### Trecho selecionado:
□ □ □ □

Este clássico da ficção científica reúne nove histórias sobre a evolução das máquinas, desde os primitivos homens mecânicos mudos até a máquina que controlaria o mundo e tornaria obsoletos os seres humanos. Apresenta ainda as três leis da robótica – autopreservação dos robôs, obediência deles e superioridade dos humanos.
Fonte: Livraria Cultura
As ficções científicas de Isaac Asimov são viciantes, e esse é um dos motivos por que decidi ler este livro. O tema da robótica também foi um belo chamariz, uma vez que o autor escrevia como ninguém sobre robôs e sua relação com os seres humanos.
Em Eu, robô, o narrador entrevista Susan Calvin, uma robôpsicóloga que trabalha para a maior indústria de robôs do mundo, a U.S.Robôs, e a partir dessas entrevistas constrói relatos em terceira pessoa sobre episódios reveladores do entendimento entre robôs e humanos, ao longo de vários anos. Esses relatos funcionam como contos –originalmente publicados em separado, entre 1940 e 1950, cada um tem uma história fechada –, mas ler todos juntos possibilita a compreensão de questões mais profundas que o autor coloca. Uma delas, presente também em outras obras, é o complexo de Frankenstein que os seres humanos têm perante a inteligência artificial: aquele velho medo do desconhecido, agravado pelo fato de que o desconhecido em questão é fruto da criação do próprio homem, uma máquina pensante cujo funcionamento e limites nós tememos não conhecer completamente.
Esse complexo é generalizado no cenário do livro, e faz o uso de robôs ser banido da Terra. Por isso, a U.S.Robôs os produz apenas para uso em bases e colônias espaciais, e o resultado é que a maior parte das histórias se passa em outros planetas, luas ou asteroides. À exceção de uma ou outra, essas histórias contam sobre testes de novos tipos de robôs, colocados nesses lugares para prestar algum serviço à raça humana. O problema é que o funcionamento das máquinas nunca dá certo de primeira, e eles acabam adotando comportamentos inusitados, confusos e muitas vezes perigosos para a raça humana. A tarefa de testá-los é dos astronautas Powell e Donovan, e não é de se espantar que os dois personagens sejam bem estressados, o que ajuda a passar ao leitor a urgência das questões apresentadas – afinal, não apenas vemos situações extremas, como temos o ponto de vista de dois homens cujo emprego, e muitas vezes a vida, está em jogo.

□ □ □ □

### Listagem:
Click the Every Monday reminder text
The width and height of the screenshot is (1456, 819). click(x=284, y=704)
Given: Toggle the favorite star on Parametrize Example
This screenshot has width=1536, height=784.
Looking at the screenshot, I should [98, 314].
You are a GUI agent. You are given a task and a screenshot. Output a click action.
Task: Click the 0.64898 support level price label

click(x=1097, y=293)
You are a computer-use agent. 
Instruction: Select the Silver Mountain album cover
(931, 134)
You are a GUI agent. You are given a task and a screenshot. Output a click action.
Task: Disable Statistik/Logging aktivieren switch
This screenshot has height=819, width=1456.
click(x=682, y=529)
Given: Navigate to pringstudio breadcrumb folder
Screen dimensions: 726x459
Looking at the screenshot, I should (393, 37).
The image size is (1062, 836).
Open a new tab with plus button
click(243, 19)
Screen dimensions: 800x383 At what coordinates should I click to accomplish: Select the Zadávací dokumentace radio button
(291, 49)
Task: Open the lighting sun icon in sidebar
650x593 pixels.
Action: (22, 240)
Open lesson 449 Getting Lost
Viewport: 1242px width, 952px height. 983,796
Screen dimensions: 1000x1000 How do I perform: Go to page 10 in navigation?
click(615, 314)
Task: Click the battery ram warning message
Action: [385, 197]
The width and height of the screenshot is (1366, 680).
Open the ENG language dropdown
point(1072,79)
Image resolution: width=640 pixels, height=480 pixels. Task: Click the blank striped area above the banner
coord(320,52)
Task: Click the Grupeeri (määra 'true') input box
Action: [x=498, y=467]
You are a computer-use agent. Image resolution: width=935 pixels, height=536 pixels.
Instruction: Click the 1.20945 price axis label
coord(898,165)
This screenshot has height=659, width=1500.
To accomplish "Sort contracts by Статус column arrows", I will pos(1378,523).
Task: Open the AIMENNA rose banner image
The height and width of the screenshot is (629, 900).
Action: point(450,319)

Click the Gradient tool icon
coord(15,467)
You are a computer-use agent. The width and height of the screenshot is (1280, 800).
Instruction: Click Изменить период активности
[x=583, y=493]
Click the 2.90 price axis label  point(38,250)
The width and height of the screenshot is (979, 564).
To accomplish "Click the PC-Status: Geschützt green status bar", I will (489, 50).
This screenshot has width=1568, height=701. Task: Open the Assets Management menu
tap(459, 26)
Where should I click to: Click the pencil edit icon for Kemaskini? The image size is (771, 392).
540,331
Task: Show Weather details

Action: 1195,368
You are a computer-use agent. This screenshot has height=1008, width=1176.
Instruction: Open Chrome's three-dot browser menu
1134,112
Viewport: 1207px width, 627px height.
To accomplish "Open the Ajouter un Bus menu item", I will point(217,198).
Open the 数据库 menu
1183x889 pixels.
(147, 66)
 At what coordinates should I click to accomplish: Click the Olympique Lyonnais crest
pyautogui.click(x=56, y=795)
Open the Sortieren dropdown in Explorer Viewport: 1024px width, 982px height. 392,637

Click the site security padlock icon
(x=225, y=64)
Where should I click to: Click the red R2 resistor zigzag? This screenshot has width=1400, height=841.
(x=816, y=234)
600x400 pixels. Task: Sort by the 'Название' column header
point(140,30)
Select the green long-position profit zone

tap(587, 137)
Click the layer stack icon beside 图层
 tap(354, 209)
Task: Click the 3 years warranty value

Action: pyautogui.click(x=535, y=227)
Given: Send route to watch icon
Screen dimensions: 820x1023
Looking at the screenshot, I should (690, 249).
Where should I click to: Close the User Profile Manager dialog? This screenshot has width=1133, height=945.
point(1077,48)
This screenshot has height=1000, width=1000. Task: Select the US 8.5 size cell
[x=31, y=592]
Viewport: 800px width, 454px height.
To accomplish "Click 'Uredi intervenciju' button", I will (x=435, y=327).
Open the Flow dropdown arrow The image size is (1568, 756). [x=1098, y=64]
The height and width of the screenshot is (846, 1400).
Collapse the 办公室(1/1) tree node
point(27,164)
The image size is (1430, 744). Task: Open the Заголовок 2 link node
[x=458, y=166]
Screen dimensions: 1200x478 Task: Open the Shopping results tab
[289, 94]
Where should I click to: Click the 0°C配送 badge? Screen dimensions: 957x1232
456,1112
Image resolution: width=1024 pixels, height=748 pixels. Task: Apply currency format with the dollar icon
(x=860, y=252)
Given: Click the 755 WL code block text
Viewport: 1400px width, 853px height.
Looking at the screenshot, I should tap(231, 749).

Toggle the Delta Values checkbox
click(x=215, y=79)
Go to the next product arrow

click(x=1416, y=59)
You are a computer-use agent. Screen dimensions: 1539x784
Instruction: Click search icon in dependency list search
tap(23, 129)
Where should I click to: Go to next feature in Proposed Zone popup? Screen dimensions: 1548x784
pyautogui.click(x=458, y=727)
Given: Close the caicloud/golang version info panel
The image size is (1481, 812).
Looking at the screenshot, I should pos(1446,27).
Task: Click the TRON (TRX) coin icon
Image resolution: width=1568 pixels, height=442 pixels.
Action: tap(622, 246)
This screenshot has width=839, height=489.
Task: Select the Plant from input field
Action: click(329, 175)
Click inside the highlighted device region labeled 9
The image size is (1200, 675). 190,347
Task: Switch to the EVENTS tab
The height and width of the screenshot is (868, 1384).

□ □ □ □

### Detalhes do exercício:
Responda com base na resenha sobre Eu, robô:
1. Quantas histórias o livro reúne?
2. Qual é a profissão de Susan Calvin?
3. Quem tem a tarefa de testar os novos robôs?

### Resultado da tarefa:
1. Nove histórias.
2. Ela é robôpsicóloga na U.S.Robôs.
3. Os astronautas Powell e Donovan.